Dataset entries:
____
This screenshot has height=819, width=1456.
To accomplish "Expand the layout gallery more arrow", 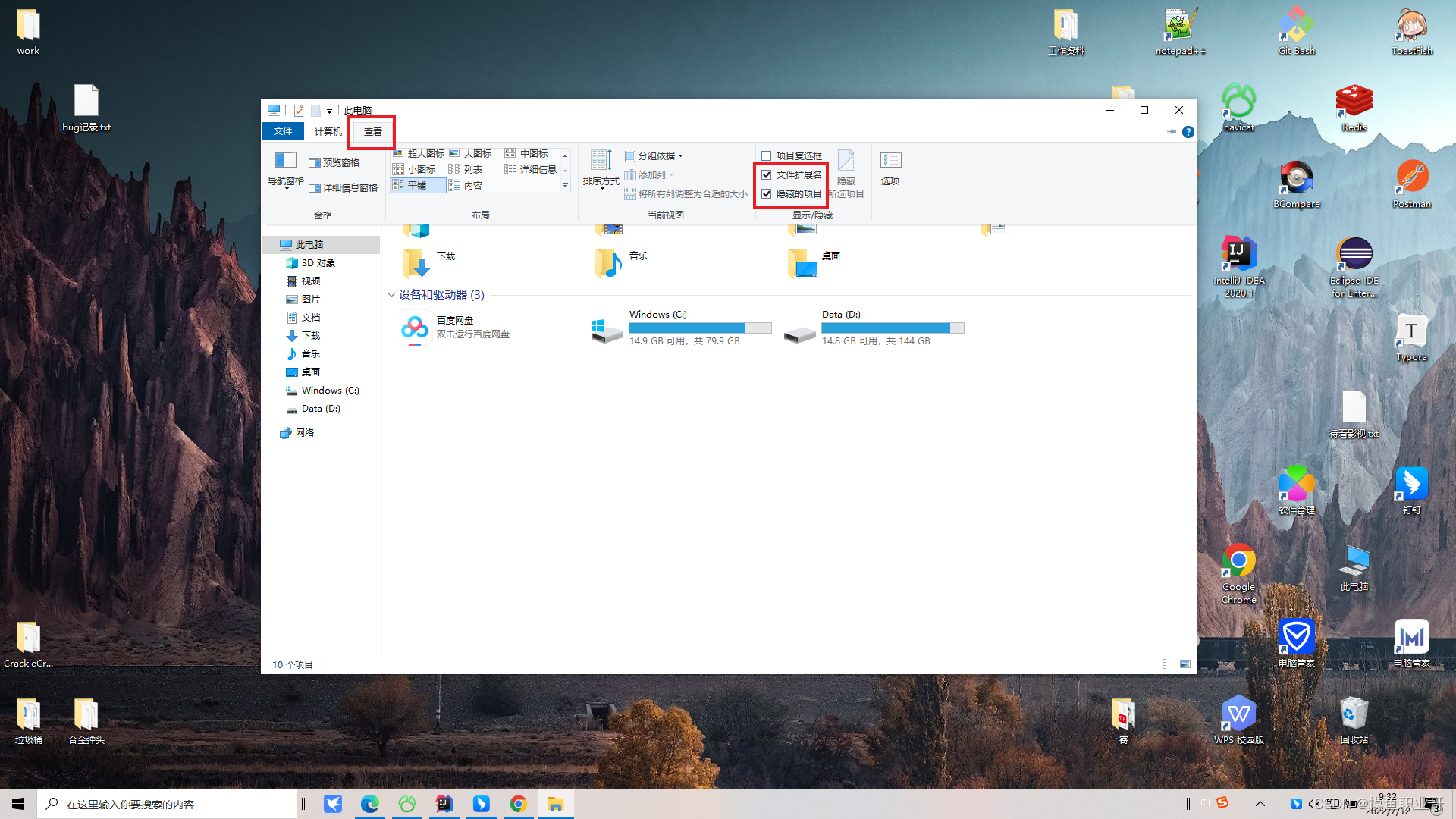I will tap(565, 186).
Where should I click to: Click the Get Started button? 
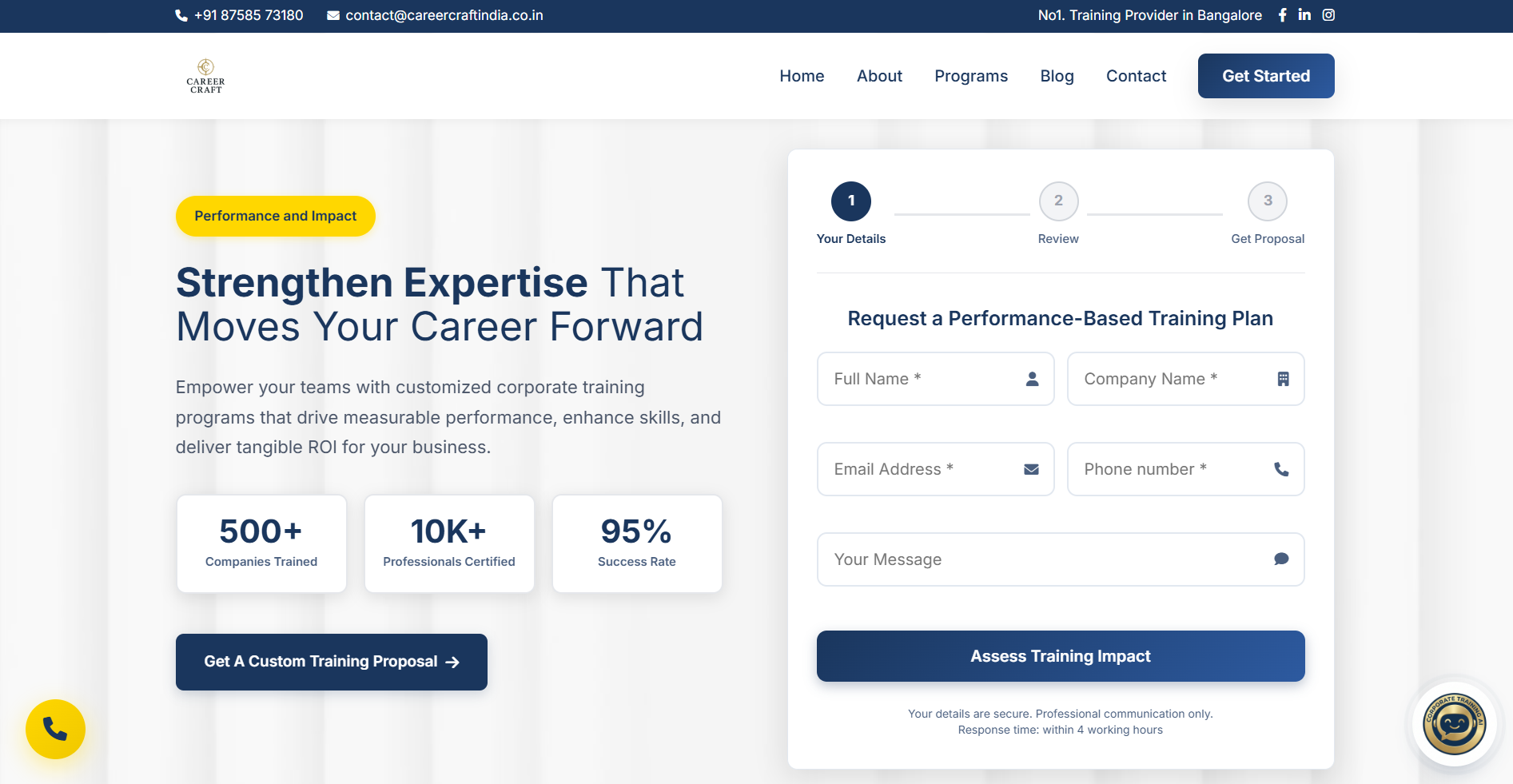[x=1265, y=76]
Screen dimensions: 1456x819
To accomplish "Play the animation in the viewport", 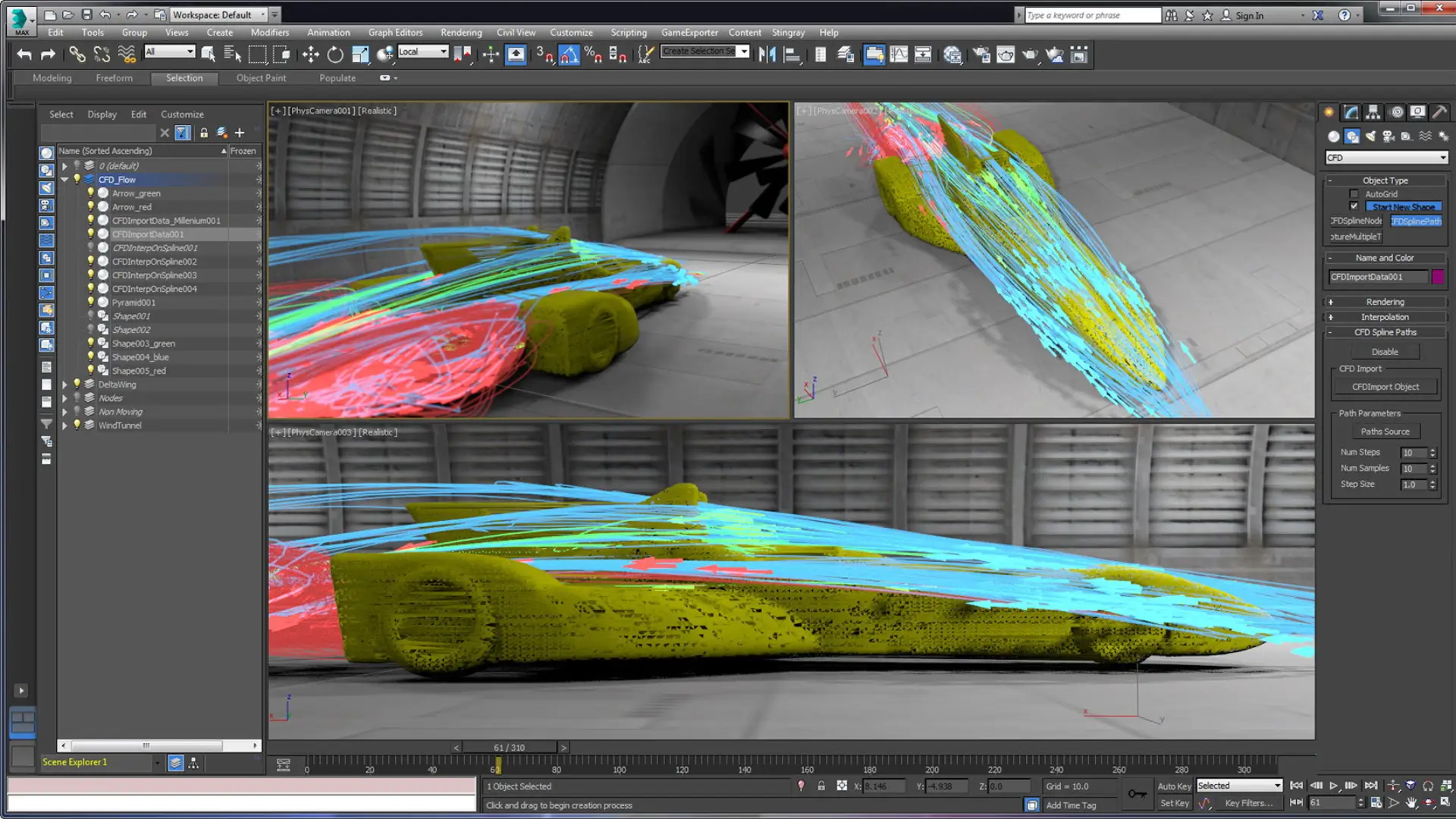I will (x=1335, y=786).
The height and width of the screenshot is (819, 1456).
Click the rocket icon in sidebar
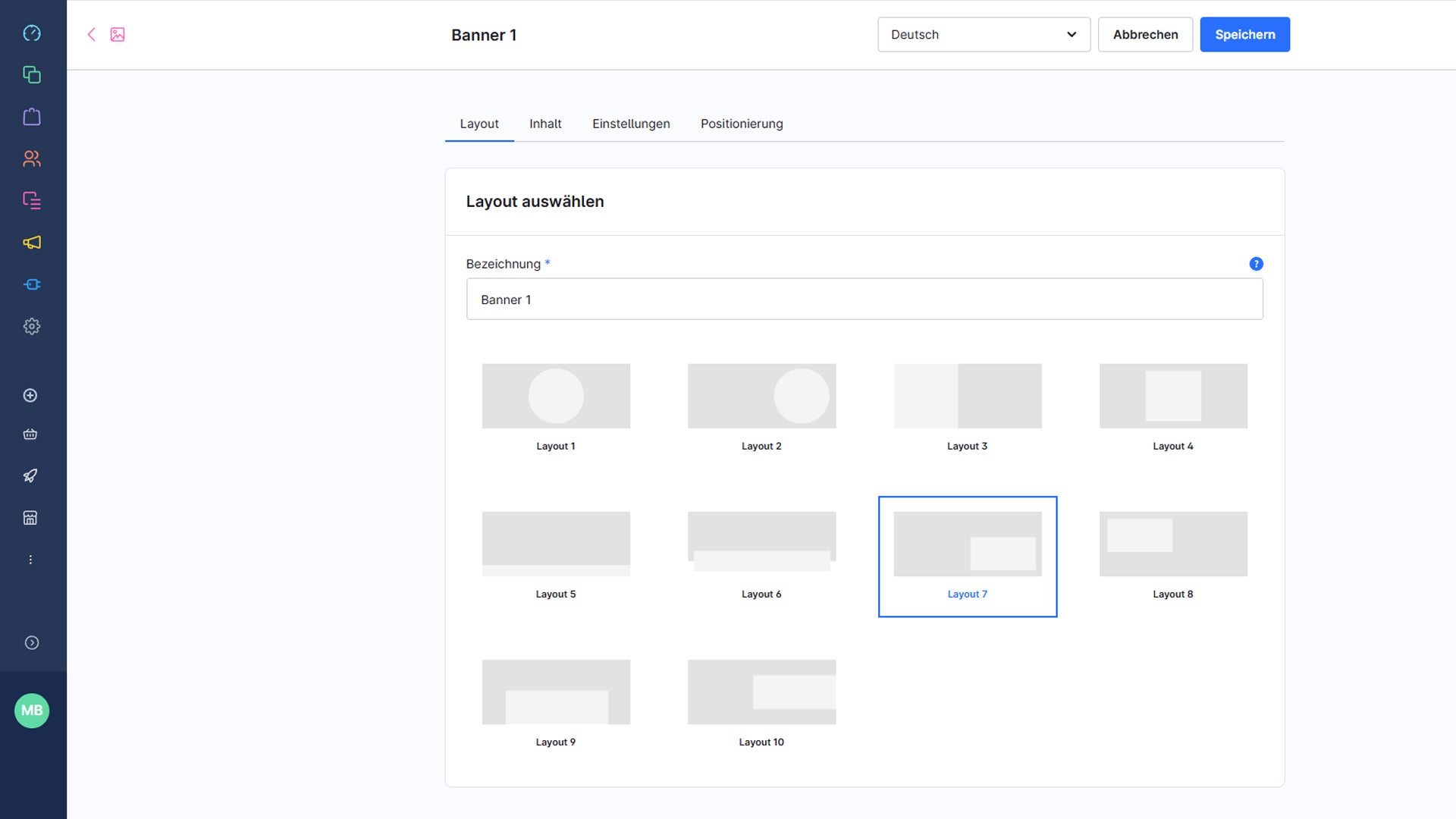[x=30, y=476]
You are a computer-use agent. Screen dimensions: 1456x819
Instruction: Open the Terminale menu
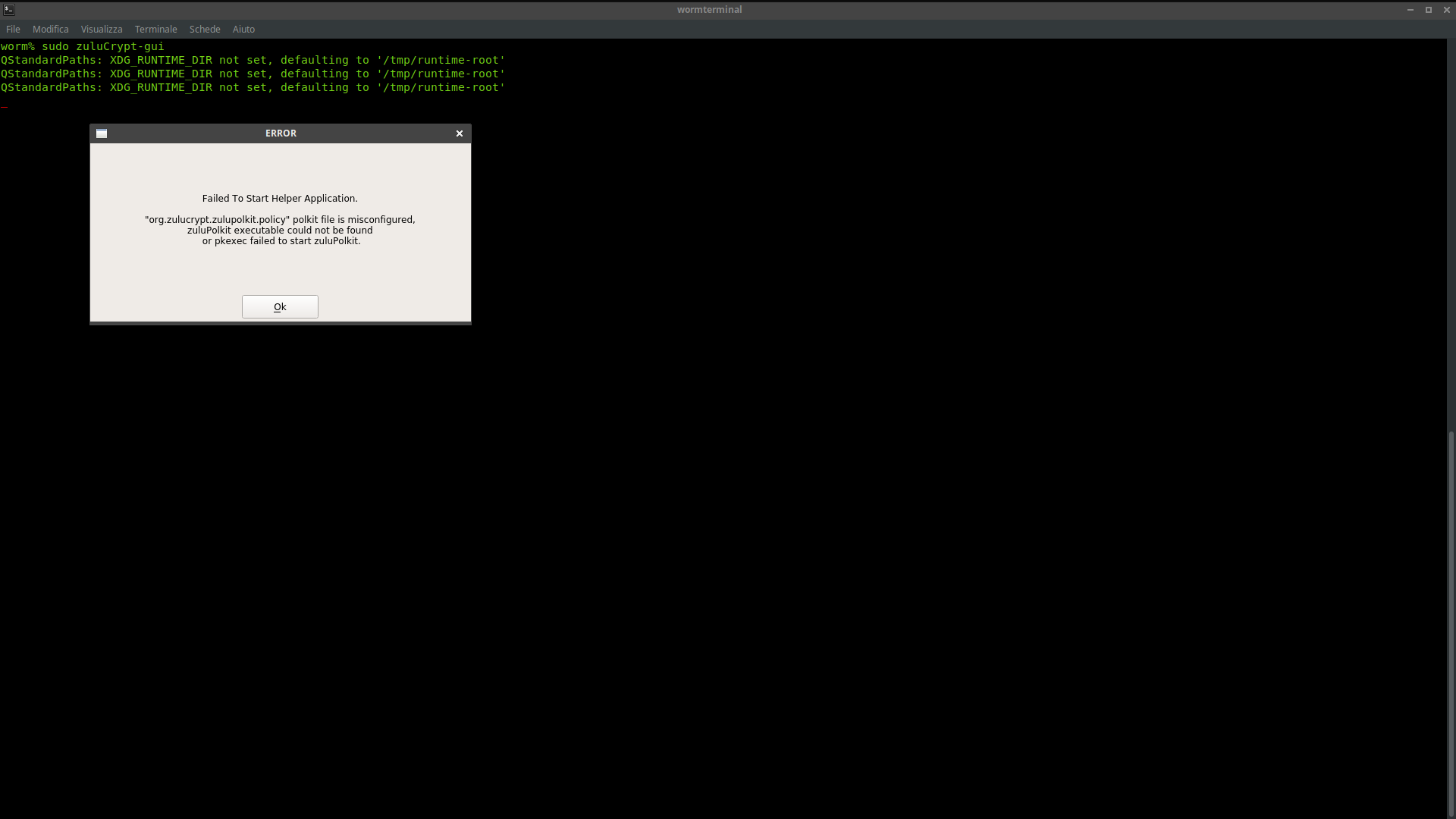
____
Problem description: Print exactly, and print only, the lines from the line with "You are a computer-use" through the last line of the entries, both ends included. No pictures belong in the result.

Output for this exercise:
You are a computer-use agent. Screen dimensions: 1456x819
Instruction: Open the Terminale menu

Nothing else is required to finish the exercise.